En estos días, Puigdemont, que
ciertamente andaba más bien de capa caída, ha vuelto a ocupar las portadas de
los periódicos tras su detención en Cerdeña, adonde había acudido para
participar en un encuentro de folclore catalán. Ahora sí que, por fin, iba a
ser extraditado a España, juzgado y condenado, pensaron y clamaron los patriotas
de turno. Pero hete aquí que finalmente los tribunales italianos suspendieron
el proceso de extradición del líder independentista en el exilio, con lo que se
diría que han ratificado las declaraciones de Puigdemont, quien, tras su
provisional puesta en libertad, había afirmado: “España no pierde nunca la
ocasión de hacer el ridículo”. Así que el affaire
italiano del expresidente de la Generalitat le ha venido de perlas a él y al
independentismo en general: al independentismo, porque le ha servido como un
balón de oxígeno ahora que estaba perdiendo algo de fuelle como se reflejó en
la última diada; y al propio Puigdemont, porque desde que está en el exilio ha
ido perdiendo relevancia en favor de ERC, que no en vano tiene la presidencia
de la Generalitat y acapara el protagonismo en la mesa de diálogo.

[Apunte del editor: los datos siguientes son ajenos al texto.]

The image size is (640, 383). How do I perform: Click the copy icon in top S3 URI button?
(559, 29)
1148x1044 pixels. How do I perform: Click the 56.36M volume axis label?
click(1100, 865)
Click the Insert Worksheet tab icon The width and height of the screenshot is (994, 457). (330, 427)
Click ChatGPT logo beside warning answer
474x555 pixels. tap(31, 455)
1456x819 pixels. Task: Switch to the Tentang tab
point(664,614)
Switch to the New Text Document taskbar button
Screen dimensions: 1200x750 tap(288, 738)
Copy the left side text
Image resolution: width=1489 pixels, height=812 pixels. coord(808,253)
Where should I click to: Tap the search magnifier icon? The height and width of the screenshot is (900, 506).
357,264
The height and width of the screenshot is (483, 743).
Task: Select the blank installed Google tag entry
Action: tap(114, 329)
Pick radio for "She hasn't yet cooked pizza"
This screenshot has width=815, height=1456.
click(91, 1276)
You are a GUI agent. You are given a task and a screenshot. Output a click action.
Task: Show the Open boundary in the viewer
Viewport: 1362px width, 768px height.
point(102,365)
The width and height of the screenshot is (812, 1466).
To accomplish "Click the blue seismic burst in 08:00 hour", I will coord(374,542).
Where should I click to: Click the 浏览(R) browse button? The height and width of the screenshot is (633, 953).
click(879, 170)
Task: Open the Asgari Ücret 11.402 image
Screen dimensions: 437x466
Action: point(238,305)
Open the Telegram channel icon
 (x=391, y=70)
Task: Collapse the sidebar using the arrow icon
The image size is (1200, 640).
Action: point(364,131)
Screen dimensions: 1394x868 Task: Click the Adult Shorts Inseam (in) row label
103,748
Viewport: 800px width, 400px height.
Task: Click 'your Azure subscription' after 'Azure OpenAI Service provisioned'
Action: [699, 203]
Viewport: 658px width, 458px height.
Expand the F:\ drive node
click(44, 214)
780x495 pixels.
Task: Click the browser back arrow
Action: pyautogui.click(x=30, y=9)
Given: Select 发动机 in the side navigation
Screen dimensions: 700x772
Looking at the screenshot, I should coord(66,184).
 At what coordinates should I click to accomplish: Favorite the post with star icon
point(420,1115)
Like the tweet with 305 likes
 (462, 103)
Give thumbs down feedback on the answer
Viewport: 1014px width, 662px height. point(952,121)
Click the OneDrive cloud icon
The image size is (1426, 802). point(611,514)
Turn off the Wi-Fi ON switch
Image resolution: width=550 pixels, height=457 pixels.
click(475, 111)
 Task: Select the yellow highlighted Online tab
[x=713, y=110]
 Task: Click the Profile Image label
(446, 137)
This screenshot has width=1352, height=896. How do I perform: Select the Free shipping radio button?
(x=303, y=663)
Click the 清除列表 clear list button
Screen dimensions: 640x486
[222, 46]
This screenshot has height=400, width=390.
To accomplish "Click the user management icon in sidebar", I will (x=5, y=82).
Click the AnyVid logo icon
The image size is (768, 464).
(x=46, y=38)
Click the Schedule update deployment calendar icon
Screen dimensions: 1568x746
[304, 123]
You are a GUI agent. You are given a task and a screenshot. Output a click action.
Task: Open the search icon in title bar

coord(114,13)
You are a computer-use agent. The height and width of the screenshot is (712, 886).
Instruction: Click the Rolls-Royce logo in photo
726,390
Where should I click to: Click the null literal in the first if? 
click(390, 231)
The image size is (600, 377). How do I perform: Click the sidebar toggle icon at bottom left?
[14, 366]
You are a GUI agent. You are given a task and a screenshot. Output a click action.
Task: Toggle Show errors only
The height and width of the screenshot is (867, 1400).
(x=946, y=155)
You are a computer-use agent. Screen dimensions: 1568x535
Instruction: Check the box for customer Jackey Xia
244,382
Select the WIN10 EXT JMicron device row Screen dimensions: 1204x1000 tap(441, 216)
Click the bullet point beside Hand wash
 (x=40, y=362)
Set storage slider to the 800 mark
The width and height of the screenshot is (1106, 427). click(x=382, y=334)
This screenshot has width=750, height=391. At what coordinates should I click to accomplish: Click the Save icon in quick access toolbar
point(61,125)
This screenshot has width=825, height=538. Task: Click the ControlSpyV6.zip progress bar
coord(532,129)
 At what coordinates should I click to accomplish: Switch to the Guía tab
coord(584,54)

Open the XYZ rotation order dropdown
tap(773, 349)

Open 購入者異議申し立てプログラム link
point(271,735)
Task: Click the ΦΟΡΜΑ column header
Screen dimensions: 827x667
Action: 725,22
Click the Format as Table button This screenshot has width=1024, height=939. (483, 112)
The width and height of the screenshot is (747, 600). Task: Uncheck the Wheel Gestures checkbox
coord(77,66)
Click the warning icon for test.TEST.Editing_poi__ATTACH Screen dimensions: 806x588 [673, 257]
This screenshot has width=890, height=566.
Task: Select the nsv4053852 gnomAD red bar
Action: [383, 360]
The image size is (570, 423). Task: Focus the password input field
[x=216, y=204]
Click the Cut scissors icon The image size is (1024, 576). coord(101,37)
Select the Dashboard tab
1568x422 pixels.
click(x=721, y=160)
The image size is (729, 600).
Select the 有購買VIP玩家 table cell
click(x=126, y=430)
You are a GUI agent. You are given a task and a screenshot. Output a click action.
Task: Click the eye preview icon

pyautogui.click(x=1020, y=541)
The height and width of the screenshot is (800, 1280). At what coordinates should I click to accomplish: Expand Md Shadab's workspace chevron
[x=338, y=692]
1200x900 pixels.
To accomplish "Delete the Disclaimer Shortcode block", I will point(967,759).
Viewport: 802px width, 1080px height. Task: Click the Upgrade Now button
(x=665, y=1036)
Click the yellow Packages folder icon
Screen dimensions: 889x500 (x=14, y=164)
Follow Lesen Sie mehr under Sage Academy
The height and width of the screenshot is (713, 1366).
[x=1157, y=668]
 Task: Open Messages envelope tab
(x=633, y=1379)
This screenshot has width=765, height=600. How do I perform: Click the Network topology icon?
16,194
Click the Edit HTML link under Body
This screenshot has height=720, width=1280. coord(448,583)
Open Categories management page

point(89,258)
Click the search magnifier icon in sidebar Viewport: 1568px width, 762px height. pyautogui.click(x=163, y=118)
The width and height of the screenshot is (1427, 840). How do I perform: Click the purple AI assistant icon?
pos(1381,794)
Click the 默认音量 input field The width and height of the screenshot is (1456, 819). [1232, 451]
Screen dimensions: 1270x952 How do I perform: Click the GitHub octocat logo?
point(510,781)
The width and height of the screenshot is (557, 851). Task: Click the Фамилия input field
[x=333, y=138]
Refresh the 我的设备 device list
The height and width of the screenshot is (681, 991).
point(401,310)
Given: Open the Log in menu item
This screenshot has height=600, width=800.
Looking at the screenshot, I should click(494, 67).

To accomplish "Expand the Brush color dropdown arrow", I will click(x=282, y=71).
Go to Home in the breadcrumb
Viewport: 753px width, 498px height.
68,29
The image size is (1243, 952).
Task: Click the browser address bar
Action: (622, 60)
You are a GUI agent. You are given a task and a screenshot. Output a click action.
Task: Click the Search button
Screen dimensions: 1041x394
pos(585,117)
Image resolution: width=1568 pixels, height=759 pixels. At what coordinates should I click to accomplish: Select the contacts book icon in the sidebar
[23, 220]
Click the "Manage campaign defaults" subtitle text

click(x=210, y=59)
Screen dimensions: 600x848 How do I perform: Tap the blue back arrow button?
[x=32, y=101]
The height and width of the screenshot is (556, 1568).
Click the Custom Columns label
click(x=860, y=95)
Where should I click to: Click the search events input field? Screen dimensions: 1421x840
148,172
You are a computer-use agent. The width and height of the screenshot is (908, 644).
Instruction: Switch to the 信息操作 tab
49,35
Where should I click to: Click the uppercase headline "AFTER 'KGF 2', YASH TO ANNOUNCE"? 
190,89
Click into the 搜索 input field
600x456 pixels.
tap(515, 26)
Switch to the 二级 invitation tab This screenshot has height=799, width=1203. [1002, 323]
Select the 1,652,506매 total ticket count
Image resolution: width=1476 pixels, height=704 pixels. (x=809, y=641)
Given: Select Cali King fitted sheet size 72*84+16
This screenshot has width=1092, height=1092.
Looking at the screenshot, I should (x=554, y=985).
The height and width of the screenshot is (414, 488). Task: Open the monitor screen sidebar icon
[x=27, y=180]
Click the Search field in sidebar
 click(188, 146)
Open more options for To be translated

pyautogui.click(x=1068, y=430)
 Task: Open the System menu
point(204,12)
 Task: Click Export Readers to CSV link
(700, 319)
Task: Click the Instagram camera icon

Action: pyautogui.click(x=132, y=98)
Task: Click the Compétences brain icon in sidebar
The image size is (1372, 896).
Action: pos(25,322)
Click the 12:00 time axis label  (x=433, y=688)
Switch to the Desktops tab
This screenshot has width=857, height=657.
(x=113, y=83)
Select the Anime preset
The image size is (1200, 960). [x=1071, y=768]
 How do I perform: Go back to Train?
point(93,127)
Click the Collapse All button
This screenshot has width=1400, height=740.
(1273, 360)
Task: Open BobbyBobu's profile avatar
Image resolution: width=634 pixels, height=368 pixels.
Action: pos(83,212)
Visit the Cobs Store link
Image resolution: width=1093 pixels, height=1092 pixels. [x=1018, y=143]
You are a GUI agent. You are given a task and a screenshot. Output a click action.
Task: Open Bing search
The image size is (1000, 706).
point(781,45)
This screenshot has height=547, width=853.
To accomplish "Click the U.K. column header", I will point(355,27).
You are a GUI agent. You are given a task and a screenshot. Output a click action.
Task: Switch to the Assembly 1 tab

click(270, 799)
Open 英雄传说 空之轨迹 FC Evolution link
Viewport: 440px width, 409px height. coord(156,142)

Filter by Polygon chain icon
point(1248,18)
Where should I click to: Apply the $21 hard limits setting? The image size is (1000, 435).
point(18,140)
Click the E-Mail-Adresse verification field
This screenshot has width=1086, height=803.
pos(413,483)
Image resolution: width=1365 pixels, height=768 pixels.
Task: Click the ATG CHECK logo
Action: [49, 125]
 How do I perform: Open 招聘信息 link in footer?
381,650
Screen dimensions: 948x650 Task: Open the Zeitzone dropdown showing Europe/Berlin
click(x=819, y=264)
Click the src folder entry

Se dirá que el triunfo de Puigdemont
en el país transalpino es algo efímero, y que en breve dejará de ser noticia.
Mas tengo para mí que constituye un éxito mayor de lo que a priori pudiera pensarse. Pues más allá de los réditos políticos y
sociales que Puigdemont y el independentismo hayan podido extraer, el verdadero
éxito radica en que, una vez más, y acaso sin proponérselo, el exiliado líder
del procés le ha asestado un golpe al
Estado en toda la mandíbula. Y es que Italia es ya el quinto país de Europa,
tras Alemania, Bélgica, Escocia y Suiza, que se niega a extraditar a
Puigdemont, lo que no solo refleja la presumible torpeza de la justicia
española, sino que debería hacernos pensar que acaso el sistema jurídico
español tiene un déficit democrático a este respecto. La última palabra en este
asunto la tendrá la justicia europea, y ya veremos lo que dice, pero, de
momento, las declaraciones de Pablo Iglesias con las que comenzábamos este
artículo resultan cada día más acertadas. Y es que España no será una
democracia plena mientras siga habiendo políticos en el exilio.